** TASK TO CARRY OUT **
Set down the entries once more, exactly as they are written.

** RECORDS SUPPLIED **
- - - -

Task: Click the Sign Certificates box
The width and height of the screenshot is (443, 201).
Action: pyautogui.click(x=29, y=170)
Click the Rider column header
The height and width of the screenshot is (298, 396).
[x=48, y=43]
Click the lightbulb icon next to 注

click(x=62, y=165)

- - - -

** SOLUTION FOR THIS EXERCISE **
Task: Click the Sign Certificates box
The width and height of the screenshot is (443, 201).
Action: pyautogui.click(x=29, y=170)
Click the Rider column header
The height and width of the screenshot is (298, 396).
[x=48, y=43]
Click the lightbulb icon next to 注

click(x=62, y=165)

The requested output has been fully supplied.